REA's strategy is delivering a positive financial impact, while Domain's businesses are still in a heavy investment phase after more than a year.
The "battle" between #1 and #2
The battle between the #1 and #2 portal in each market is fascinating, and Australia is no exception.
One metric to compare portals is overall revenue generation. In general, the #2 portal generates between 25 and 40 percent the revenue of the leader (read my portal report), and that number doesn't fluctuate over time. In fact, in the case of REA Group and Domain, the leader is growing faster than the number two.
Domain is the underdog in Australia, and the evidence suggests it will remain that way.
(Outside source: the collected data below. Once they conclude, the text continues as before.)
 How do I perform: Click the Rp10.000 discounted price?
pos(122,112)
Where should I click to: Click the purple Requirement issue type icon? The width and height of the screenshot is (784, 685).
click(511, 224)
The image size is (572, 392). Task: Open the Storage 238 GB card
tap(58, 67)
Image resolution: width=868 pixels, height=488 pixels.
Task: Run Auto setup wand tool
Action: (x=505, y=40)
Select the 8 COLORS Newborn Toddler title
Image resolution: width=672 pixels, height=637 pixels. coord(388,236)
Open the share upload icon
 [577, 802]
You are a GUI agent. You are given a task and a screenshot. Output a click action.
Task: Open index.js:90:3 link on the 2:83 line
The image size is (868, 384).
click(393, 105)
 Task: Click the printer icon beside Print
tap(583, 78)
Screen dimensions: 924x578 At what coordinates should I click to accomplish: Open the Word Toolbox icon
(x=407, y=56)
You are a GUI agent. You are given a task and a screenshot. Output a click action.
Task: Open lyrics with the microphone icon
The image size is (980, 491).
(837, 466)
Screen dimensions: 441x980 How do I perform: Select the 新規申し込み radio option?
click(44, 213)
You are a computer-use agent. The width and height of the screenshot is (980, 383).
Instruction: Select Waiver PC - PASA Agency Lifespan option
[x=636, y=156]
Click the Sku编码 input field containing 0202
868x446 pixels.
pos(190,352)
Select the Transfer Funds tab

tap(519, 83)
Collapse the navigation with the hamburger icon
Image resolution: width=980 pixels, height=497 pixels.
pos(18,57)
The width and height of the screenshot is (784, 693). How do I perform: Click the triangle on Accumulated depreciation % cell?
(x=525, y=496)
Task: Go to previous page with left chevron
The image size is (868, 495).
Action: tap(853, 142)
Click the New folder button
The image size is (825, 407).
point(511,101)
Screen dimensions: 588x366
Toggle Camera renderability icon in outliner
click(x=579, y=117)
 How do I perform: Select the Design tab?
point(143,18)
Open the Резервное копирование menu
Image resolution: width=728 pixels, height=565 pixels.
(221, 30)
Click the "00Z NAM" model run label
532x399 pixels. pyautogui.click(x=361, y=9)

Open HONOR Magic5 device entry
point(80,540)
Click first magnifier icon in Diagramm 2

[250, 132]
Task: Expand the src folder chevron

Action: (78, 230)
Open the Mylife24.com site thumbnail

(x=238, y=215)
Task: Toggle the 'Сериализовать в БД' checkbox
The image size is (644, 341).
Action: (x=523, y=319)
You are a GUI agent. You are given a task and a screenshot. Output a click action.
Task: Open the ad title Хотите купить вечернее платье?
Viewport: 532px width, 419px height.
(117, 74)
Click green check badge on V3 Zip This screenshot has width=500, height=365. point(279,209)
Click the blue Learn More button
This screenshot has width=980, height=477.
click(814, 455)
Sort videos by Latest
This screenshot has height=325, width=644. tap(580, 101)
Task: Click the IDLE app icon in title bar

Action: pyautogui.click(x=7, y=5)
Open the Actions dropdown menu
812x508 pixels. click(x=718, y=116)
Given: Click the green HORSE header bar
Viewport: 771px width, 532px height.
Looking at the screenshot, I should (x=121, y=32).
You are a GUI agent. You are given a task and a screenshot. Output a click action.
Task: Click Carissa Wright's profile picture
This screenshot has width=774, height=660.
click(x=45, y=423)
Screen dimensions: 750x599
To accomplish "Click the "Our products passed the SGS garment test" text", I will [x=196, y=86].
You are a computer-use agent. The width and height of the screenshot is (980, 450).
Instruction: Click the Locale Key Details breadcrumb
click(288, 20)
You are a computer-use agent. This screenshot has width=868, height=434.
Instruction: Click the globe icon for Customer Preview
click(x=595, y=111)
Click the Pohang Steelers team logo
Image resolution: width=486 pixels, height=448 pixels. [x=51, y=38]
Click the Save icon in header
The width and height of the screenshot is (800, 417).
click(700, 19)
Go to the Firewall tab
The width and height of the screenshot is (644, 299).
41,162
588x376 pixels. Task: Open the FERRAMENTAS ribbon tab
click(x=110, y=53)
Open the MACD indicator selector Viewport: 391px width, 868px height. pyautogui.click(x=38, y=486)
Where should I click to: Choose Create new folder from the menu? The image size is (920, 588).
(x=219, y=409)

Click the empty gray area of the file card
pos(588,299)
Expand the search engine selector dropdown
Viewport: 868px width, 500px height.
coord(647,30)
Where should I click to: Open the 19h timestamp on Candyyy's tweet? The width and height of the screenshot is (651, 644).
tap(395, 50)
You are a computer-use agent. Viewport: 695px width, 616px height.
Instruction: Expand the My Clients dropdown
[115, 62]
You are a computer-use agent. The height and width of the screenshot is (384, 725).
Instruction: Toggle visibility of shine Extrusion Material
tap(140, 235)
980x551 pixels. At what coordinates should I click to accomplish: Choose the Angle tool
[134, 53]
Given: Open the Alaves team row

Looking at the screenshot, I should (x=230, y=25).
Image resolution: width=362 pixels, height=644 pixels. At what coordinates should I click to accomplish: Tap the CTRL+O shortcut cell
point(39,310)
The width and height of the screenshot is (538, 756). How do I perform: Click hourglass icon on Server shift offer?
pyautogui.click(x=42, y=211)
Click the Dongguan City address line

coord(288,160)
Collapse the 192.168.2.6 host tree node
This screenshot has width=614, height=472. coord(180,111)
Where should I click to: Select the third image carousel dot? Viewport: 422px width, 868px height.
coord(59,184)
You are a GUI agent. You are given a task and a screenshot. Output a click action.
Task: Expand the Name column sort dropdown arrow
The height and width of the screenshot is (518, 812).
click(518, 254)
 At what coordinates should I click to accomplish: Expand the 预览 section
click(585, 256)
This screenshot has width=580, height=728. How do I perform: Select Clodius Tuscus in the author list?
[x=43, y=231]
Overall situational awareness is important: It would be a mistake to assume Domain will overtake REA in any capacity.
U.K. portal wars -- what's changing?
Along the same lines, the real estate portals in the U.K. recently released traffic figures for the start of the year. It offers yet another fascinating glimpse into the competitive tension between top players -- and the complete lack of movement.
The figures released are for January 2019. And while the absolute numbers are generally rubbish, it's the comparison between portals and the year-on-year growth that's insightful.
Rightmove's numbers have hardly changed, and the delta between the number one and two is still the same. For all the investment on product, marketing, and inventory -- the all important consumer habits haven't shifted.
The variable, however, is the upstart portal OnTheMarket (read my past analysis). OTM has raised over £30m and is aggressively spending on marketing in order to drive traffic to its site. Its traffic has doubled since last year -- but does it matter?
For all of the tens-of-millions of pounds spent to build an alternative to the established portals, what impact is it having after launching four years ago? Zoopla's traffic is marginally down, but it reports that leads are up over 30 percent. The top two portals are equally and exactly as dominant as they were a year ago.
Strategic implications
There are a number of key takeaways for portals around the world:
Launching successful adjacent businesses is hard. It takes an incredible amount of investment, and there are a variety of execution strategies.
The evidence doesn't suggest that the #2 portal can overtake the leader -- let alone make a dent in its leadership position. It's not a horse race; it's static trench warfare.
Trying to launch a new portal and compete against the leaders is at best expensive, and at worst futile. Consumer habits are hard to change.